* EXERCISE PROMPT
Your answer must be an exact copy of the records below.

* Records drawn from a dataset
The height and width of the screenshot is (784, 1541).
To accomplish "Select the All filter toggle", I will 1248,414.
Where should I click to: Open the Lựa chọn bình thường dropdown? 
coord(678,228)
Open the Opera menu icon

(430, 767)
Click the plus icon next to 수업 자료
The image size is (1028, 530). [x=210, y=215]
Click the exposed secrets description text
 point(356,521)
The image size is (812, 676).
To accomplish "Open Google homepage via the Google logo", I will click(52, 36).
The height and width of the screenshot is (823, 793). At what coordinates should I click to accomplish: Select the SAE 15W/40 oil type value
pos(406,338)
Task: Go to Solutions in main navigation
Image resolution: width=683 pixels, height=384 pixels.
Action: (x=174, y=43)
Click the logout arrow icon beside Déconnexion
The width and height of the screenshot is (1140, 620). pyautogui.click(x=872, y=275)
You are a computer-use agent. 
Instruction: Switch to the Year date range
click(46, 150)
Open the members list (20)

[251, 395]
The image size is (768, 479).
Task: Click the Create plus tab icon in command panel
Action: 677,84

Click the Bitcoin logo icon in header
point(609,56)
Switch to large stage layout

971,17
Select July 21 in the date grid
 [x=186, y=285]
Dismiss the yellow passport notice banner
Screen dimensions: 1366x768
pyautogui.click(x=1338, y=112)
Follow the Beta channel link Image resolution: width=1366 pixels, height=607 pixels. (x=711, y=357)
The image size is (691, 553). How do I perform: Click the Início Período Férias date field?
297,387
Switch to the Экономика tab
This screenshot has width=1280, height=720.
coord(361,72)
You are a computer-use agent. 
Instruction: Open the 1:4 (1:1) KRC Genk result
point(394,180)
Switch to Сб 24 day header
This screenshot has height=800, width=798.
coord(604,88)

* SOLUTION FOR THIS TASK
The height and width of the screenshot is (784, 1541).
To accomplish "Select the All filter toggle", I will 1248,414.
Where should I click to: Open the Lựa chọn bình thường dropdown? 
coord(678,228)
Open the Opera menu icon

(430, 767)
Click the plus icon next to 수업 자료
The image size is (1028, 530). [x=210, y=215]
Click the exposed secrets description text
 point(356,521)
The image size is (812, 676).
To accomplish "Open Google homepage via the Google logo", I will click(52, 36).
The height and width of the screenshot is (823, 793). At what coordinates should I click to accomplish: Select the SAE 15W/40 oil type value
pos(406,338)
Task: Go to Solutions in main navigation
Image resolution: width=683 pixels, height=384 pixels.
Action: (x=174, y=43)
Click the logout arrow icon beside Déconnexion
The width and height of the screenshot is (1140, 620). pyautogui.click(x=872, y=275)
You are a computer-use agent. 
Instruction: Switch to the Year date range
click(46, 150)
Open the members list (20)

[251, 395]
The image size is (768, 479).
Task: Click the Create plus tab icon in command panel
Action: 677,84

Click the Bitcoin logo icon in header
point(609,56)
Switch to large stage layout

971,17
Select July 21 in the date grid
 [x=186, y=285]
Dismiss the yellow passport notice banner
Screen dimensions: 1366x768
pyautogui.click(x=1338, y=112)
Follow the Beta channel link Image resolution: width=1366 pixels, height=607 pixels. (x=711, y=357)
The image size is (691, 553). How do I perform: Click the Início Período Férias date field?
297,387
Switch to the Экономика tab
This screenshot has width=1280, height=720.
coord(361,72)
You are a computer-use agent. 
Instruction: Open the 1:4 (1:1) KRC Genk result
point(394,180)
Switch to Сб 24 day header
This screenshot has height=800, width=798.
coord(604,88)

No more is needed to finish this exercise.